Virtual Audio Cable (VAC)
25+ years of experience. Connects audio apps together since 1998.
A Virtual Cable behaves like a real electric cable. In a traditional modular audio system, you need to connect the output of each sound source (deck, pickup, receiver, guitar or synthesizer) to the input of each sound destination/target (amplifier, equalizer, gate, processor, speakers, headphone) by a separate electric cable (wire). If one component's input is connected to other component's output, the first can receive an audio signal from the second. Otherwise, it cannot.
Computer sound system works very similar. There are two kinds of objects that can be sound sources or destinations: applications that generate, play or record various sounds (Foobar2000, AIMP, WinAMP, Skype, Audacity, Audition etc.) and audio devices (sound adapters/cards). Applications do transfer sounds using device's endpoints; a simplest sound adapter has one recording (capture/input) and one playback (render/output) endpoint. From a recording endpoint, applications can record sounds, and they can play sounds to a playback endpoint.
Some audio devices have multiple recording/playback endpoints, or a single recording/playback endpoint only. For example, USB microphone adapter has a single recording endpoint and USB speakers adapter has a single playback endpoint.
In native Windows audio subsystem, there is no way to internally connect an application producing a sound to another application to record and/or process this sound. For example, you cannot directly transfer sounds from Skype to Audacity. You need a full-duplex sound adapter/card with its line output jack connected to its own input jack, and there will be two digital/analog transforms, affecting sound quality and volume level, and there will be high latency (recorded sound arrives about 100-300 ms later than original sound was played).
For the user, VAC looks like a set of real full-duplex sound adapters (cards) with their digital outputs hardwired to their digital inputs, making a loopback. Each input/output pair is called a Virtual Cable. Like a typical sound adapter, each Virtual Cable has two endpoints: playback and recording.
Source applications connect to playback endpoints and produce (play) their sounds. VAC driver immediately transmits sounds coming to each playback endpoint to the corresponding recording endpoint of the same Virtual Cable. Finally, destination applications receive sounds from the recording endpoints.

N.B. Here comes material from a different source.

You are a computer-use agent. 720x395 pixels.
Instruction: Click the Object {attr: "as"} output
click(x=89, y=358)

Keep in mind that a Virtual Cable is unidirectional. Only the playback side can accept audio signal/data from applications, and only the recording side can produce it to be received by applications. From the application's point of view, the playback side is a "data sink" and the recording side is a "data source".
At a beginning level, you can imagine a Virtual Cable as a kind of a pipe. When you direct a sound into your pipe end, other party can hear it from another end. But due to Windows audio principles, the pipe is unidirectional. That is, you can send a sound only to the playback end, and receive it only from the recording end.

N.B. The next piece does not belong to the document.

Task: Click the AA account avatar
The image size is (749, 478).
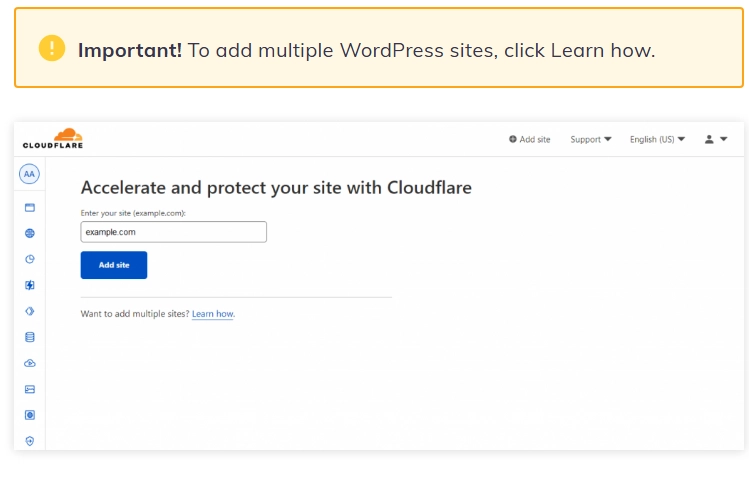Action: point(29,174)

As the VAC driver transmits sounds between applications, so the Audio Repeater application transmits sounds between audio devices/endpoints:
You can use VAC even without a real sound adapter (card) in your system. But there will be no audible sounds, only digital audio streams and/or files inside your computer.

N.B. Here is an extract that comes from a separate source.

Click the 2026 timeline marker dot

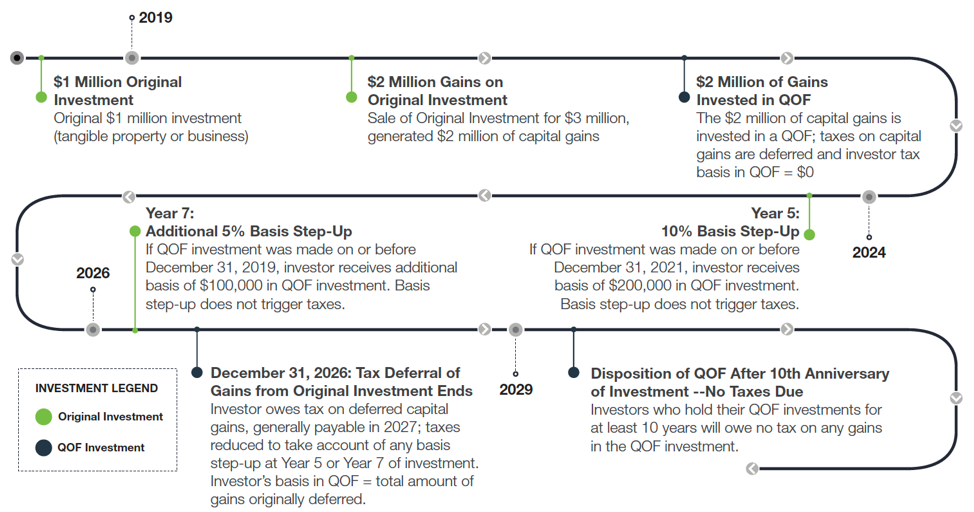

Remember that VAC does not produce any sounds (except for trial voice reminder), it only transmits sounds produced by applications. With VAC only, as with simple electric cable alone, you will hear nothing. You need a complete audio signal path, i.e. source and target applications to transfer sounds, and a real sound adapter (card), either internal or external, to hear these sounds, or to record them from the real world. You must also make proper connections between your sound system components, otherwise your goals will not be achieved. Such connections are made by selecting the appropriate audio endpoints in audio applications' settings, and/or by changing default audio endpoint assignment.
Using VAC driver and Audio Repeater application, you can route an audio stream coming from any audio endpoint to many applications at the same time, sharing a real audio source. You can also mix audio streams from multiple applications together, routing the result to any audio endpoint.